## Source excerpt

Injuries, mediocrity, burnout, etc...what finally caused you to hang up the spikes? Or, if you're still running, what would it take?
Injuries, mediocrity, burnout, etc...what finally caused you to hang up the spikes? Or, if you're still running, what would it take?
i'm so done with running..... i only do it because i'm good. but i hate it.
A permanent foot injury was all it took for me. Forty-three years and counting.
Injury... cartilage degeneration and essentially arthritis at age 29...do to repeated ankle sprains in prior years.
For me, it was a combination of burnout and mediocrity. Maybe I wasn't mediocre, but I was in my own eyes. My PR's got more and more mediocre as I got older due to over-training (that's my theory, at least).
I ran a 4:54 1600m in 7th grade, a 4:25/1:59.1 1600/800 in 9th, a 4:15 as a junior and low 15's 5k XC as a junior. My senior year was a complete wash. By the time I was a college freshman I was running just 33:xx in 10k XC. Sometimes I still think about "what could have been." Maybe a low-14 5k and a 4:05 mile.
Additionally, I had an intense drive to lift weights that began somewhere around my senior year in HS that made the choice to hang up the spikes that much easier. Roughly 8 years after calling it quits I'm a happy weightlifter/bodybuilder who can still squeak out a 5:40 mile. :)
Once I get to the point where I'm having to do more work for the same results, I will quit
After 4:54 you jumped the shark .
Boredom, honestly. Still jog around the neighborhood for a couple miles, but do other activities for actual fitness. Foing out for an hour run now is completely out of the question. Zero interest. Still enjoy reading about and watching the sport though, and making dumb ass comments on a dumb ass forum.
No sh!t, Sherlock.

## Task details
Reproduce the running forum thread starting with "A permanent foot" and going on through "in prior years.", replacing "foot injury" with "knee injury".

## Provided records

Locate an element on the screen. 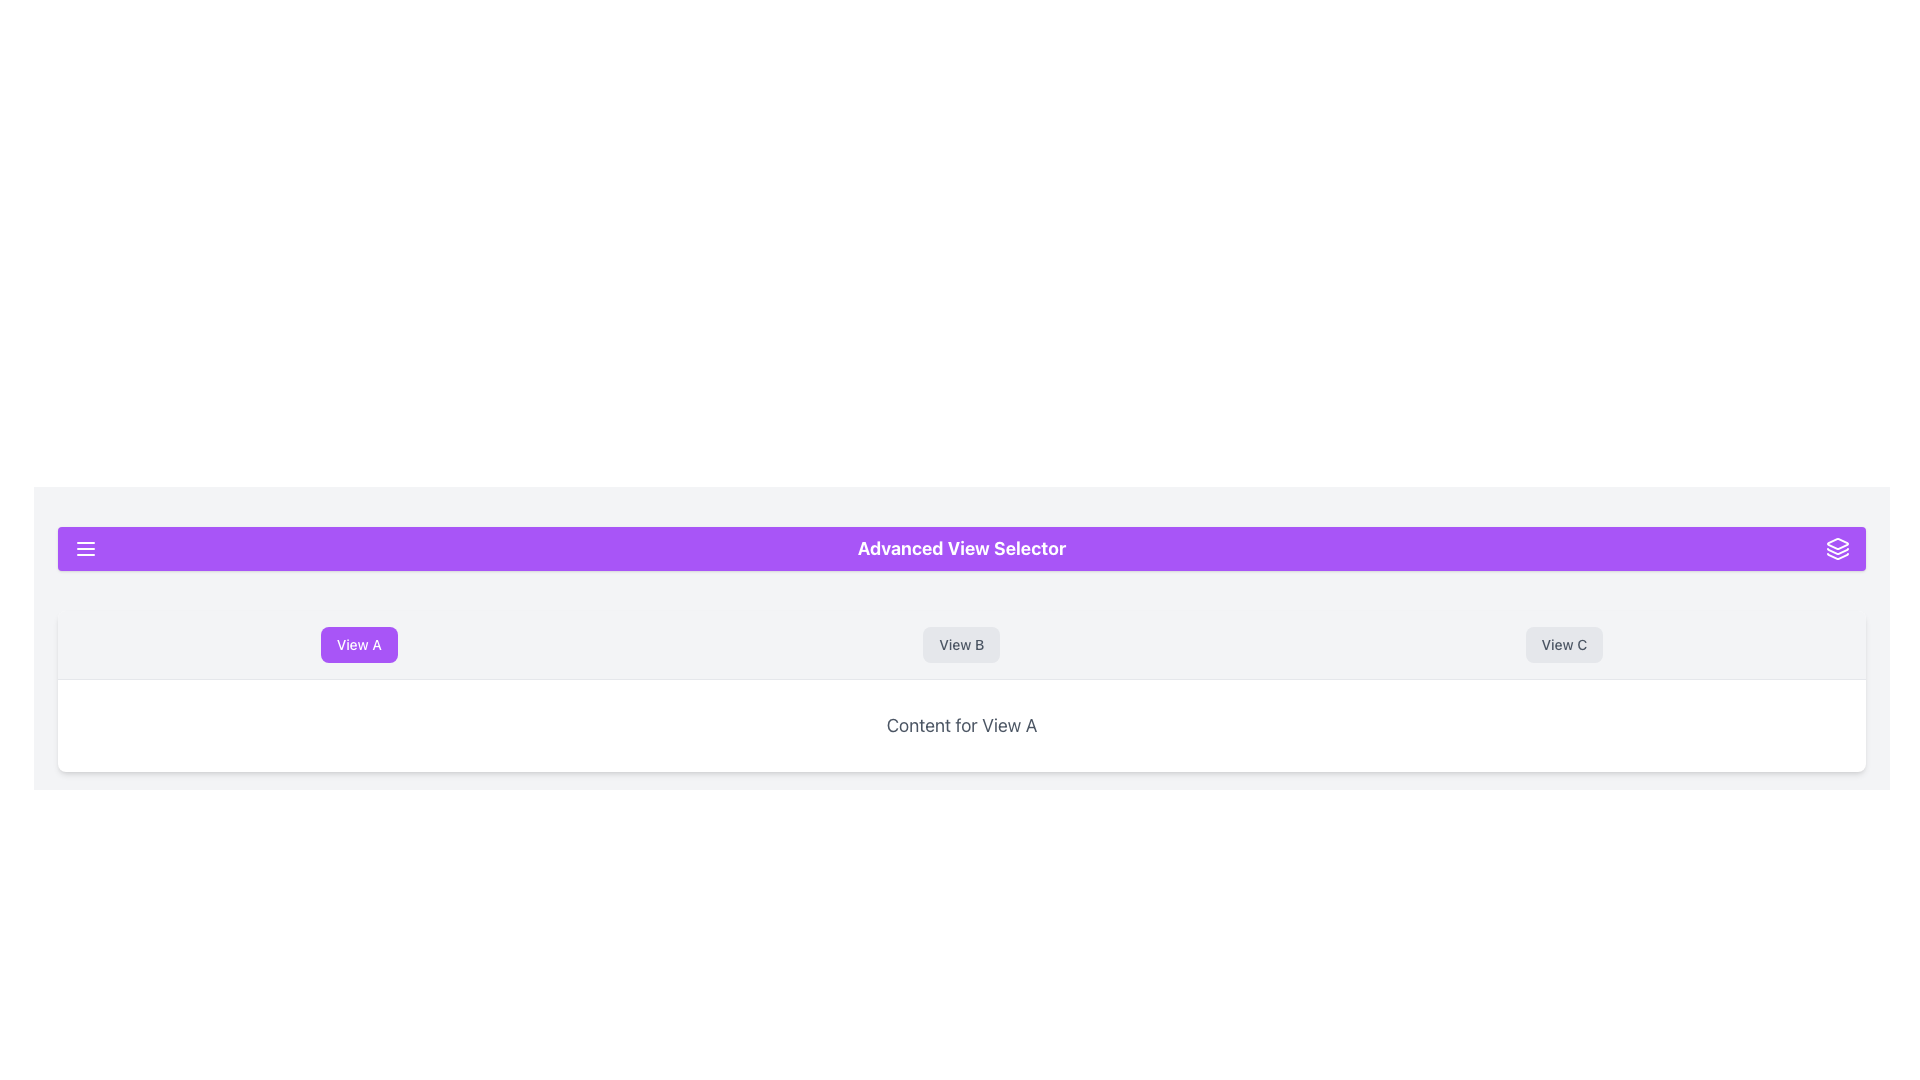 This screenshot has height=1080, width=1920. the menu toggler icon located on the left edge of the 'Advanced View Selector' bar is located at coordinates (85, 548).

--

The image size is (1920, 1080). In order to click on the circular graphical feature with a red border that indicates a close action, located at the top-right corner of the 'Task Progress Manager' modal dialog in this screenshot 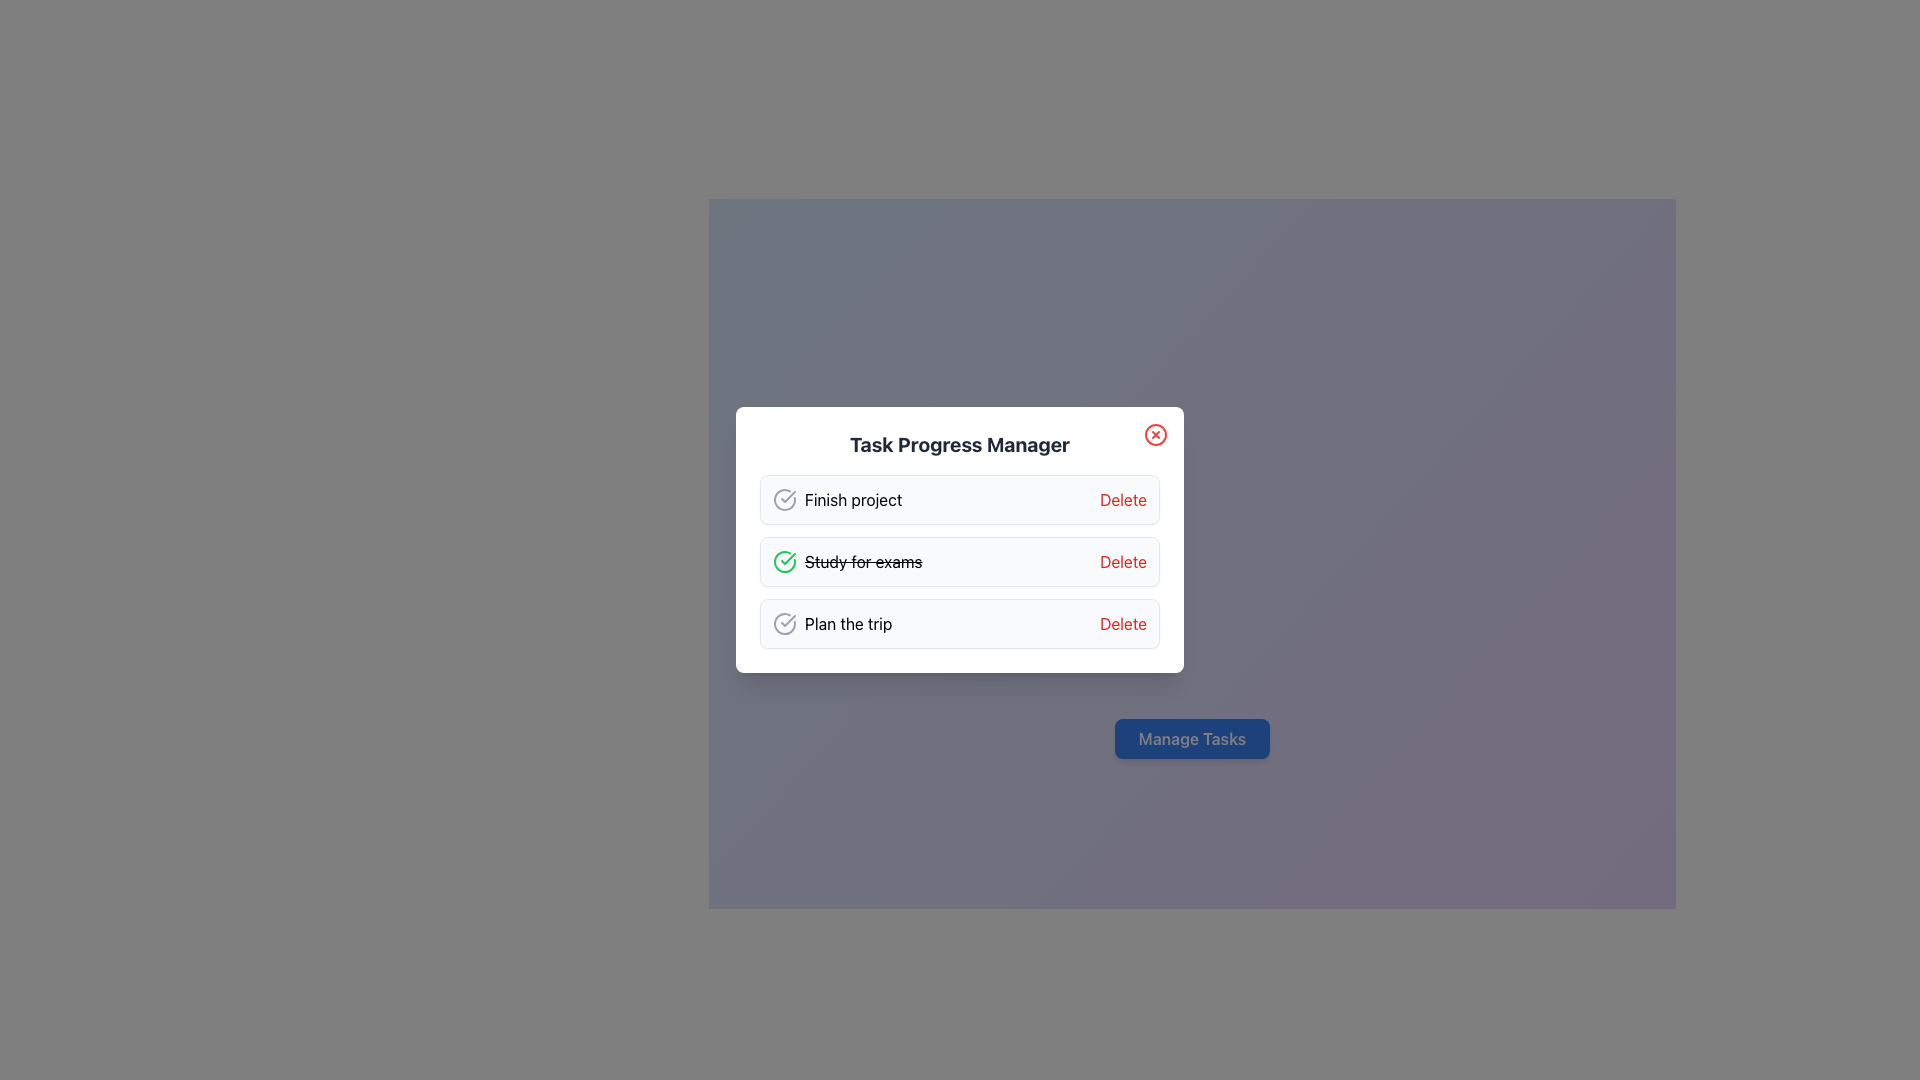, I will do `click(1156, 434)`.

## Result of this task
A permanent knee injury was all it took for me. Forty-three years and counting.
Injury... cartilage degeneration and essentially arthritis at age 29...do to repeated ankle sprains in prior years.